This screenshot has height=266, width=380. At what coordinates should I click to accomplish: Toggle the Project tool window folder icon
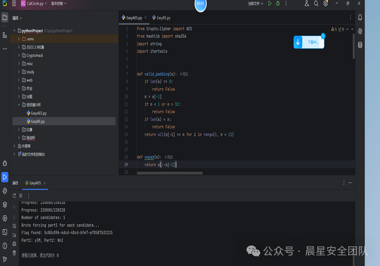coord(5,18)
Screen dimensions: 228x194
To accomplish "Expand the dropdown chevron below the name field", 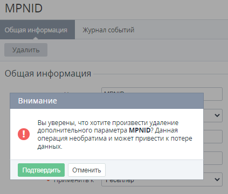I will (217, 115).
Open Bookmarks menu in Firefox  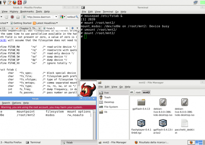click(x=27, y=12)
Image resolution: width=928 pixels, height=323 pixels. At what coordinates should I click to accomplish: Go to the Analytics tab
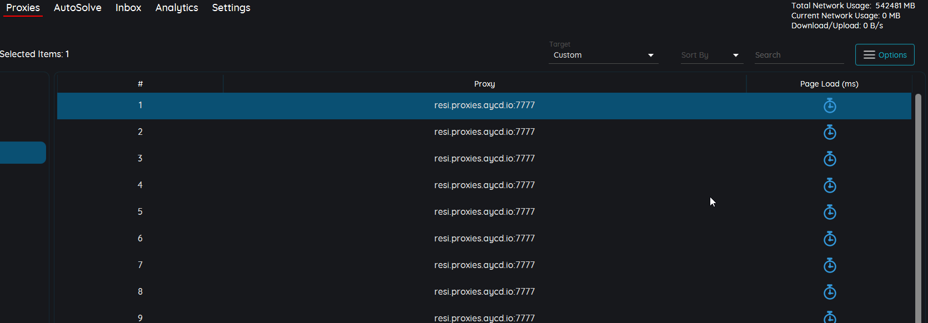tap(177, 8)
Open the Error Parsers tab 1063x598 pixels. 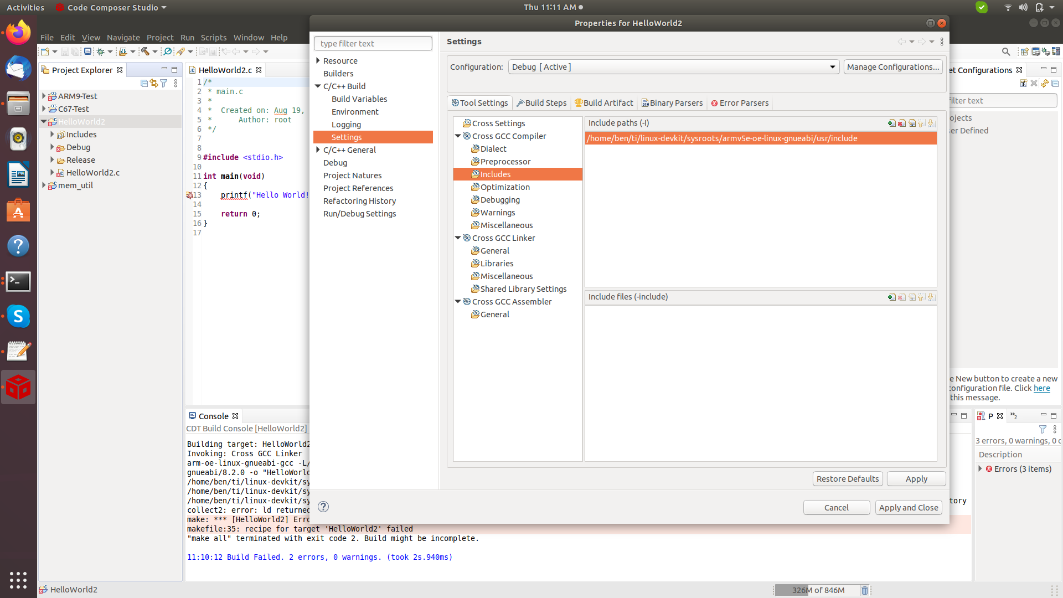coord(740,103)
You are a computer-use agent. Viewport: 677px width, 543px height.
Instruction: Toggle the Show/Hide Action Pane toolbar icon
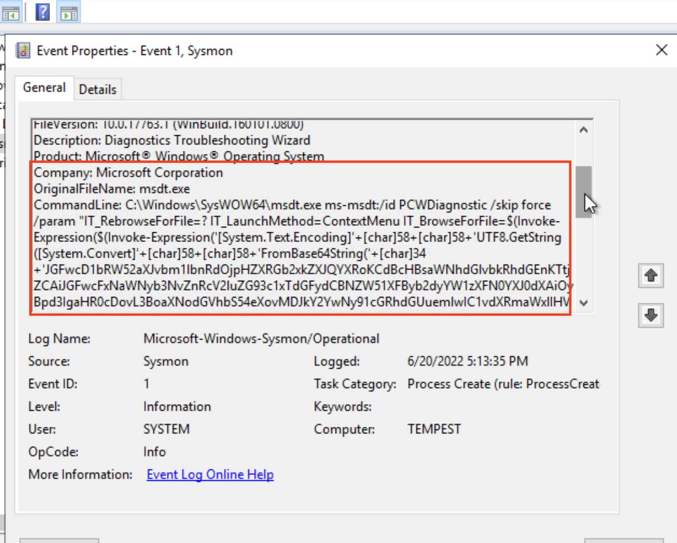tap(69, 13)
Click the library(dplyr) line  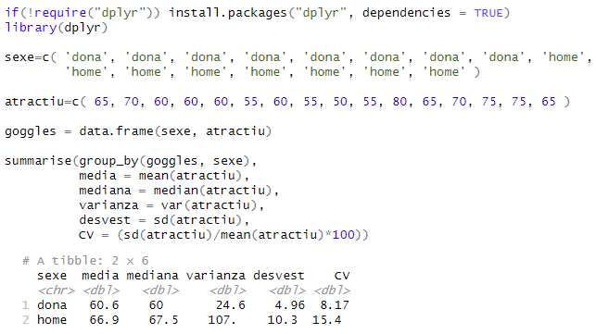(x=57, y=28)
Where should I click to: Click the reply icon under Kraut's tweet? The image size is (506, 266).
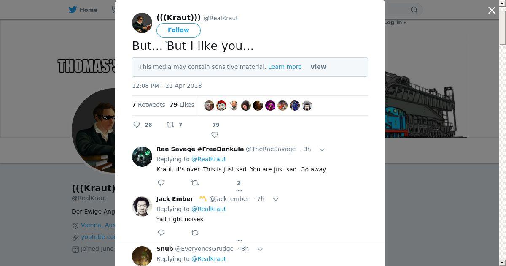137,125
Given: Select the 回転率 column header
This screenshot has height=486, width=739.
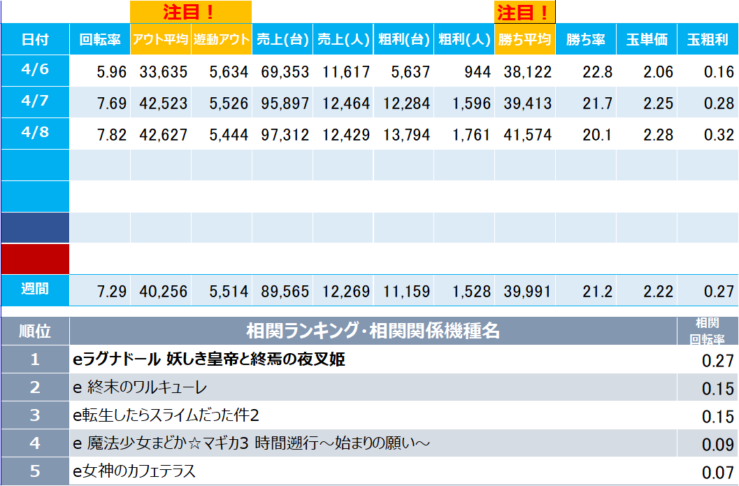Looking at the screenshot, I should (100, 40).
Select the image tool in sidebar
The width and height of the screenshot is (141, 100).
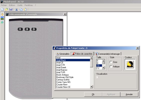pyautogui.click(x=2, y=18)
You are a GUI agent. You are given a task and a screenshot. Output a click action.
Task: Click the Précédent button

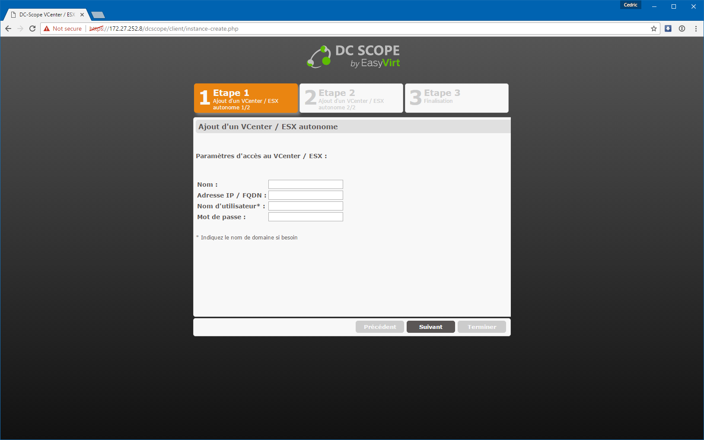(379, 327)
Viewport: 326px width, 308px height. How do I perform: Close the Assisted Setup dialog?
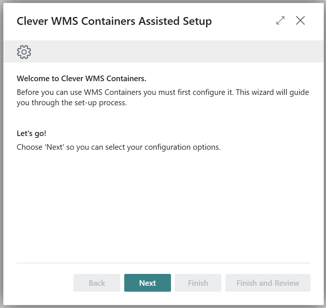point(300,21)
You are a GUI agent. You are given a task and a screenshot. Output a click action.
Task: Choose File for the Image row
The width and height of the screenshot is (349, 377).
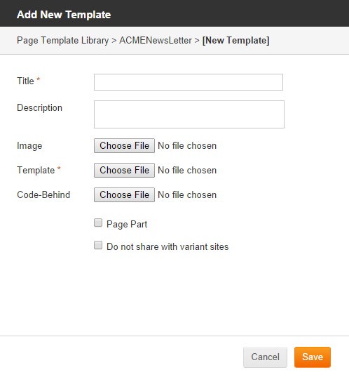[124, 146]
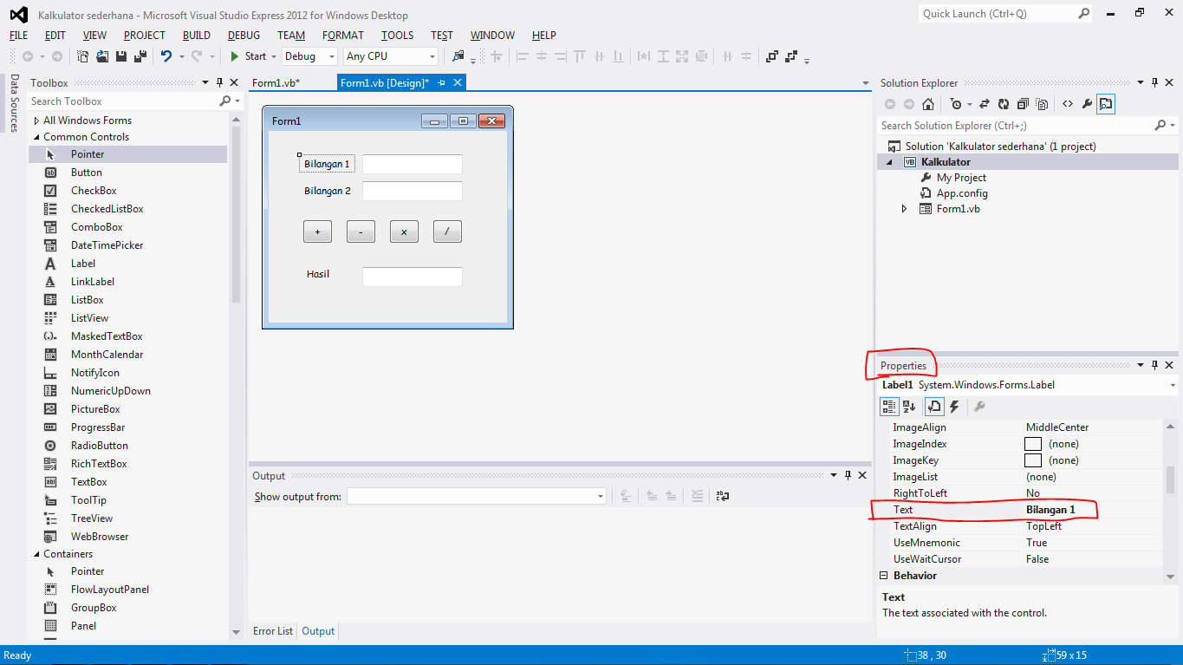Open the Show output from dropdown
This screenshot has width=1183, height=665.
(600, 495)
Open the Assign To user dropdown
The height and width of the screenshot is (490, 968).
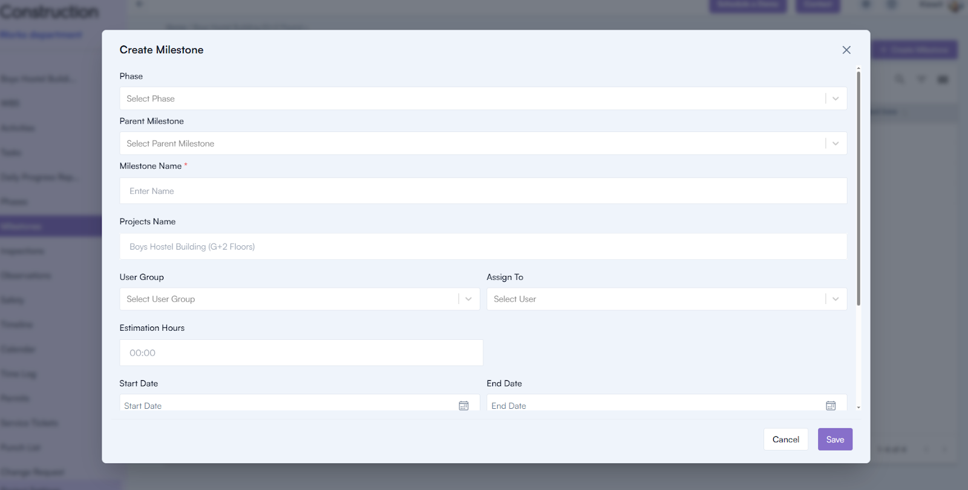(x=656, y=299)
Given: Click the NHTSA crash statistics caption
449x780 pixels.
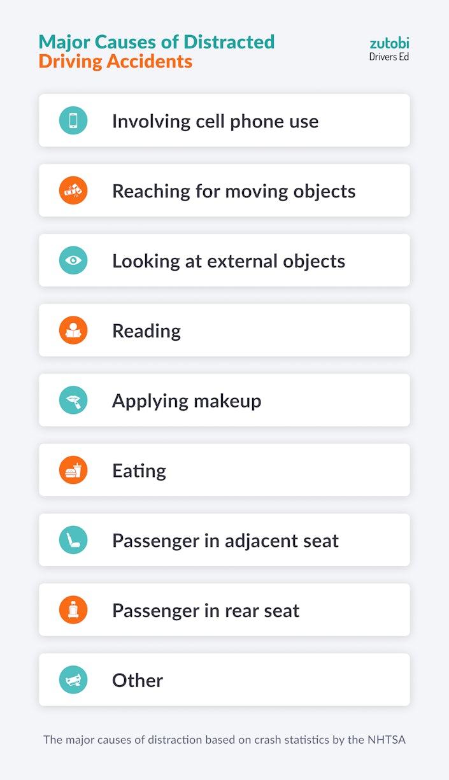Looking at the screenshot, I should coord(224,740).
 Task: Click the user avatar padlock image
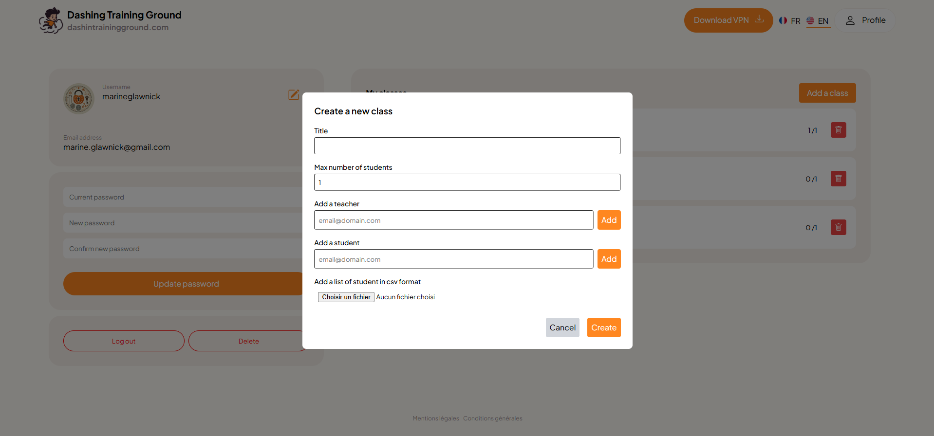point(78,99)
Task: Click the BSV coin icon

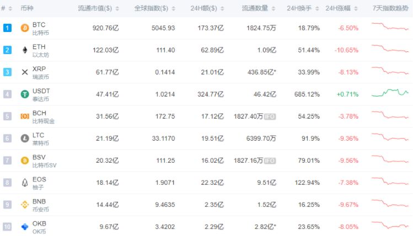Action: point(24,160)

----

> _TASK INSTRUCTIONS_
Reproduce verbatim the stretch of the entries from the line containing "Given: Click the" through the end of the entries. Leave the pictures out of your answer.

> _THE ANSWER_
Given: Click the NHTSA crash statistics caption
449x780 pixels.
Looking at the screenshot, I should coord(224,740).
 Task: Click the user avatar padlock image
point(78,99)
Task: Click the BSV coin icon

Action: point(24,160)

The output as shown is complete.